In the article the authors discuss how there are seven possible positions that a tooth can be classified into and one of these is the inverted position where the
the root apex faces the alveolar crest and the crown faces the maxillary sinus. In such a presentation the tooth appears as if it is growing into the maxillary sinus and the tooth clearly has no use for chewing in the mouth. The authors state:
While inverted impacted third molars [wisdom teeth] remain dormant without significant manifestation, removal presents difficulty because of the need to remove large amounts of bone and often present with the risk of displacement into the maxillary sinus.”
Displacement of a wisdom tooth into the maxillary sinus has been discussed as a possible complication of removal, see http://www.teethremoval.com/complications.html.
In the article the authors describe a 32 year old female who presented to the authors dental clinic complaining of pain in the upper right part of the mouth. She was found to have several cavities on teeth and a panoramic radiograph showed an inverted impacted upper left wisdom tooth. She did not report any pain in the upper left part of her mouth. She then had a cone beam computed tomography (CBCT) scan performed. The CBCT scan allowed for aiding in accurately diagnosing the position of the tooth in relation to anatomical structures such as the maxillary sinus and the zygomatic process of the maxilla. Furthermore the CBCT scan allowed for ruling out any pathology not seen on the panoramic radiograph.

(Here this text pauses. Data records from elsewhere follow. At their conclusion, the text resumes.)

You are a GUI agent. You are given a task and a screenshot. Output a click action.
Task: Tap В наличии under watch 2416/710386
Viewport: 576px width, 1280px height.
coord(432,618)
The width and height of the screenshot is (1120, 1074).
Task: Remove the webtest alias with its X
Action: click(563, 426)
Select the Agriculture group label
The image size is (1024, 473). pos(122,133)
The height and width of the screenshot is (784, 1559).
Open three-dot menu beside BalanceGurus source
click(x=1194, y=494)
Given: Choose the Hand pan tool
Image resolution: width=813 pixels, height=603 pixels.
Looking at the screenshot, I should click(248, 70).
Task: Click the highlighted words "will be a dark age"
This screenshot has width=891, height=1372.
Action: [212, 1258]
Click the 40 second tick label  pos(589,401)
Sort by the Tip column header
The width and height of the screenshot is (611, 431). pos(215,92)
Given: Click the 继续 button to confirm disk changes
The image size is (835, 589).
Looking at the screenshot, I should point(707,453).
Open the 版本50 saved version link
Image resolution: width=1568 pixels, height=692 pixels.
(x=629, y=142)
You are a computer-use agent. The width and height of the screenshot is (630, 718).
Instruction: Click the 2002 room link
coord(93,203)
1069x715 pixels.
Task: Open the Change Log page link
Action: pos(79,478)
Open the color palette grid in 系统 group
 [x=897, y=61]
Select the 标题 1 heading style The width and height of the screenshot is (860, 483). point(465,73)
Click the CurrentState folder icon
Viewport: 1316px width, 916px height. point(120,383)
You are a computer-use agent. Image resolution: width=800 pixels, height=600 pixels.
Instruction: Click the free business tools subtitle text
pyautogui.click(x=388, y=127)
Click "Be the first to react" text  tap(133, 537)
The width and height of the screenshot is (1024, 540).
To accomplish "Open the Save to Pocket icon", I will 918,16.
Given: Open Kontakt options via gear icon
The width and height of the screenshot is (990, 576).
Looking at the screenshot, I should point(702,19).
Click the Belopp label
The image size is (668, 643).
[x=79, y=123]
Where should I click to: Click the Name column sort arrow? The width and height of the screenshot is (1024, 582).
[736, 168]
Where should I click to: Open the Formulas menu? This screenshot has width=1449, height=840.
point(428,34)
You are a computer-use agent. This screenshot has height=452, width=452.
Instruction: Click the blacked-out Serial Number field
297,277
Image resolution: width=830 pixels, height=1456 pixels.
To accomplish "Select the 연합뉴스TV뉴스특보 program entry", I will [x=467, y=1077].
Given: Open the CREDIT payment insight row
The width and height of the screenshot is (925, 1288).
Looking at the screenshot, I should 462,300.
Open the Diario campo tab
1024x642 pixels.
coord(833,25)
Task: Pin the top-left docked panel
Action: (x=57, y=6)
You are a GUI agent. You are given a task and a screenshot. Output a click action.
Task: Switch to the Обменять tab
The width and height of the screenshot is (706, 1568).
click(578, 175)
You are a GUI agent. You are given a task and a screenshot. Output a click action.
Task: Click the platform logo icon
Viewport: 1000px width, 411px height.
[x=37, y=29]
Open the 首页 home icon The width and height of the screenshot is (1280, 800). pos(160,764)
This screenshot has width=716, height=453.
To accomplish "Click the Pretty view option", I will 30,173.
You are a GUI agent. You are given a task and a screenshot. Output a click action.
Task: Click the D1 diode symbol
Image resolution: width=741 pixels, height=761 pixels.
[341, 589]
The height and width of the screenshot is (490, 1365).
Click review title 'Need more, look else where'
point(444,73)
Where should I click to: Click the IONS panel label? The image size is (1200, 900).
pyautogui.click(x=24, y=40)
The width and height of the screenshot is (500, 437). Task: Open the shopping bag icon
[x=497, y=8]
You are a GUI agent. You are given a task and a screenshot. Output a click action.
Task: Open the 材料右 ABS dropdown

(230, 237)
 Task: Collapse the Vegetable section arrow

The authors believed that if this inverted wisdom tooth was extracted complications were likely such as accidental displacement into the maxillary sinus, pterygomaxillary space, or the infratemporal fossa. This would then require another procedure to retrieve the displaced wisdom tooth. The authors seemed to suggest a conservative management approach of which the woman agreed since she did not have any symptoms. However, if symptoms appear then a more careful weighing of the pros and cons should be made.
Thus it would appear in cases of inverted impacted wisdom teeth and particularly inverted impacted upper wisdom teeth right next to the maxillary sinus retaining the wisdom tooth should be the preferred first option. The wisdom tooth should be evaluated with CBCT in addition to panoramic x-ray as the benefits of the additional diagnostic information provided outweigh the risks of the radiation exposure. CBCT can allow for accurately visualizing the exact location of the tooth in relation to anatomical structures to allow for surgical planning if removal becomes necessary. Removal should generally only be considered when symptoms warrant it. An additional procedure may then need to be undertaken to retrieve the wisdom tooth if it is displaced into any anatomical spaces. Of course the patient should fully be told of what is occurring and be able to weight the pros and cons of surgical extraction themselves.